What to do: Given the records below, transcribe each of them exactly.

Source data:
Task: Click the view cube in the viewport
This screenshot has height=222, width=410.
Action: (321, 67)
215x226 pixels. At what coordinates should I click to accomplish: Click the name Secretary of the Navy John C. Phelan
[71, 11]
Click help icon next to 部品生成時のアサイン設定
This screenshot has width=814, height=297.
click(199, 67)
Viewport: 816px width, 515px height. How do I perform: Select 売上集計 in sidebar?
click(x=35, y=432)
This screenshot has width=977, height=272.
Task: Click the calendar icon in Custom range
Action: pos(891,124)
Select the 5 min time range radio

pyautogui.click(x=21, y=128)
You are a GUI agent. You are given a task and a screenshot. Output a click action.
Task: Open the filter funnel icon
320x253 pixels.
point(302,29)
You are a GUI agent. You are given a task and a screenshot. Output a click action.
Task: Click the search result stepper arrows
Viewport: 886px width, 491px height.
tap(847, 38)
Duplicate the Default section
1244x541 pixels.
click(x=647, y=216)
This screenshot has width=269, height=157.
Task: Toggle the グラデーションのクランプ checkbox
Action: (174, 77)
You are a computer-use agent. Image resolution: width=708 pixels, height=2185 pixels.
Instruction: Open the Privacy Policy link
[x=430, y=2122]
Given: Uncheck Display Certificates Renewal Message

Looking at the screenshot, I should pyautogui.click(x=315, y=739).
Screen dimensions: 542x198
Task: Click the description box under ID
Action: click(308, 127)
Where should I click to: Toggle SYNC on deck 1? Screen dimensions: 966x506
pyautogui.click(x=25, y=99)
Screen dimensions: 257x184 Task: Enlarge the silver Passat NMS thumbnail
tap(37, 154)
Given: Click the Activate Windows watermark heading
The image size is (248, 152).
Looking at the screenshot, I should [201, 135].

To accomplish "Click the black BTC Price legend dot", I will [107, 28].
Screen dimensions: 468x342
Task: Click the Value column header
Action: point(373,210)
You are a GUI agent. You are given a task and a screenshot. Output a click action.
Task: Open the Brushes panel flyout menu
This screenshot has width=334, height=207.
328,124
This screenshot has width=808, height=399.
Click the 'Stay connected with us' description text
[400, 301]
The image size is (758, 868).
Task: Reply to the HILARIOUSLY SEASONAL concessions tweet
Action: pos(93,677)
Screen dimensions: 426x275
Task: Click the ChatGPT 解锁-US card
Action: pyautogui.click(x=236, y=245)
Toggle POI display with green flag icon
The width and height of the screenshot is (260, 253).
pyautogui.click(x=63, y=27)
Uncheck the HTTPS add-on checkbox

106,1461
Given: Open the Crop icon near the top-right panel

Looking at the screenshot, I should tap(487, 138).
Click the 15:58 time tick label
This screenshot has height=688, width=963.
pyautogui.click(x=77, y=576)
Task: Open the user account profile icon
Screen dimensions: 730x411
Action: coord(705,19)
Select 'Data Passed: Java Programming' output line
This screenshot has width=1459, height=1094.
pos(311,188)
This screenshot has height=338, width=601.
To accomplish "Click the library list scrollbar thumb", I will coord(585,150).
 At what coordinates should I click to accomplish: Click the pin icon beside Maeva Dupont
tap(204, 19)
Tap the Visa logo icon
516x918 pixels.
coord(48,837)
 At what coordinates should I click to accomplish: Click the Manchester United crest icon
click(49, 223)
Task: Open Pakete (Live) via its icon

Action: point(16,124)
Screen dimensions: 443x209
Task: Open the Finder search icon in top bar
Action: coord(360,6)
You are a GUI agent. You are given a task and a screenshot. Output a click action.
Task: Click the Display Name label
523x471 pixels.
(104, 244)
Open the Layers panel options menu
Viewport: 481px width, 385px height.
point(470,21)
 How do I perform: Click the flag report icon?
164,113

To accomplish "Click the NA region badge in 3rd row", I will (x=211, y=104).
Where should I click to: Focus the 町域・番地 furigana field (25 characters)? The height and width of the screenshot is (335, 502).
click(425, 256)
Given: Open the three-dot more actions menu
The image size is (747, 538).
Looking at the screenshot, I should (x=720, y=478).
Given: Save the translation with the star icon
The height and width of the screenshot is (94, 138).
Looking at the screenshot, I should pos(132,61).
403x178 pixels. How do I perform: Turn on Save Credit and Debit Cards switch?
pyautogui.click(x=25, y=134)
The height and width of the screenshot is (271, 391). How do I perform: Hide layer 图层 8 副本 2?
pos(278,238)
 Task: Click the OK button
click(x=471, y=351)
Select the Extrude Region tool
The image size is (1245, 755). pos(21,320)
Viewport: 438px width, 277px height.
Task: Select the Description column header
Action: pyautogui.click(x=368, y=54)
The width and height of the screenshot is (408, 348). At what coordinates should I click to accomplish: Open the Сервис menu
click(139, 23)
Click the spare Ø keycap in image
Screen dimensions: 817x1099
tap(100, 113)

The completed task:
Task: Click the view cube in the viewport
This screenshot has height=222, width=410.
Action: (321, 67)
215x226 pixels. At what coordinates should I click to accomplish: Click the name Secretary of the Navy John C. Phelan
[71, 11]
Click help icon next to 部品生成時のアサイン設定
This screenshot has width=814, height=297.
click(199, 67)
Viewport: 816px width, 515px height. How do I perform: Select 売上集計 in sidebar?
click(x=35, y=432)
This screenshot has width=977, height=272.
Task: Click the calendar icon in Custom range
Action: pos(891,124)
Select the 5 min time range radio

pyautogui.click(x=21, y=128)
You are a GUI agent. You are given a task and a screenshot. Output a click action.
Task: Open the filter funnel icon
320x253 pixels.
point(302,29)
You are a GUI agent. You are given a task and a screenshot. Output a click action.
Task: Click the search result stepper arrows
Viewport: 886px width, 491px height.
tap(847, 38)
Duplicate the Default section
1244x541 pixels.
click(x=647, y=216)
This screenshot has width=269, height=157.
Task: Toggle the グラデーションのクランプ checkbox
Action: (174, 77)
You are a computer-use agent. Image resolution: width=708 pixels, height=2185 pixels.
Instruction: Open the Privacy Policy link
[x=430, y=2122]
Given: Uncheck Display Certificates Renewal Message

Looking at the screenshot, I should pyautogui.click(x=315, y=739).
Screen dimensions: 542x198
Task: Click the description box under ID
Action: click(308, 127)
Where should I click to: Toggle SYNC on deck 1? Screen dimensions: 966x506
pyautogui.click(x=25, y=99)
Screen dimensions: 257x184 Task: Enlarge the silver Passat NMS thumbnail
tap(37, 154)
Given: Click the Activate Windows watermark heading
The image size is (248, 152).
Looking at the screenshot, I should [201, 135].

To accomplish "Click the black BTC Price legend dot", I will [107, 28].
Screen dimensions: 468x342
Task: Click the Value column header
Action: point(373,210)
You are a GUI agent. You are given a task and a screenshot. Output a click action.
Task: Open the Brushes panel flyout menu
This screenshot has width=334, height=207.
328,124
This screenshot has width=808, height=399.
Click the 'Stay connected with us' description text
[400, 301]
The image size is (758, 868).
Task: Reply to the HILARIOUSLY SEASONAL concessions tweet
Action: pos(93,677)
Screen dimensions: 426x275
Task: Click the ChatGPT 解锁-US card
Action: pyautogui.click(x=236, y=245)
Toggle POI display with green flag icon
The width and height of the screenshot is (260, 253).
pyautogui.click(x=63, y=27)
Uncheck the HTTPS add-on checkbox

106,1461
Given: Open the Crop icon near the top-right panel

Looking at the screenshot, I should tap(487, 138).
Click the 15:58 time tick label
This screenshot has height=688, width=963.
pyautogui.click(x=77, y=576)
Task: Open the user account profile icon
Screen dimensions: 730x411
Action: coord(705,19)
Select 'Data Passed: Java Programming' output line
This screenshot has width=1459, height=1094.
pos(311,188)
This screenshot has height=338, width=601.
To accomplish "Click the library list scrollbar thumb", I will coord(585,150).
 At what coordinates should I click to accomplish: Click the pin icon beside Maeva Dupont
tap(204, 19)
Tap the Visa logo icon
516x918 pixels.
coord(48,837)
 At what coordinates should I click to accomplish: Click the Manchester United crest icon
click(49, 223)
Task: Open Pakete (Live) via its icon

Action: point(16,124)
Screen dimensions: 443x209
Task: Open the Finder search icon in top bar
Action: coord(360,6)
You are a GUI agent. You are given a task and a screenshot. Output a click action.
Task: Click the Display Name label
523x471 pixels.
(104, 244)
Open the Layers panel options menu
Viewport: 481px width, 385px height.
point(470,21)
 How do I perform: Click the flag report icon?
164,113

To accomplish "Click the NA region badge in 3rd row", I will (x=211, y=104).
Where should I click to: Focus the 町域・番地 furigana field (25 characters)? The height and width of the screenshot is (335, 502).
click(425, 256)
Given: Open the three-dot more actions menu
The image size is (747, 538).
Looking at the screenshot, I should (x=720, y=478).
Given: Save the translation with the star icon
The height and width of the screenshot is (94, 138).
Looking at the screenshot, I should pos(132,61).
403x178 pixels. How do I perform: Turn on Save Credit and Debit Cards switch?
pyautogui.click(x=25, y=134)
The height and width of the screenshot is (271, 391). How do I perform: Hide layer 图层 8 副本 2?
pos(278,238)
 Task: Click the OK button
click(x=471, y=351)
Select the Extrude Region tool
The image size is (1245, 755). pos(21,320)
Viewport: 438px width, 277px height.
Task: Select the Description column header
Action: pyautogui.click(x=368, y=54)
The width and height of the screenshot is (408, 348). At what coordinates should I click to accomplish: Open the Сервис menu
click(139, 23)
Click the spare Ø keycap in image
Screen dimensions: 817x1099
tap(100, 113)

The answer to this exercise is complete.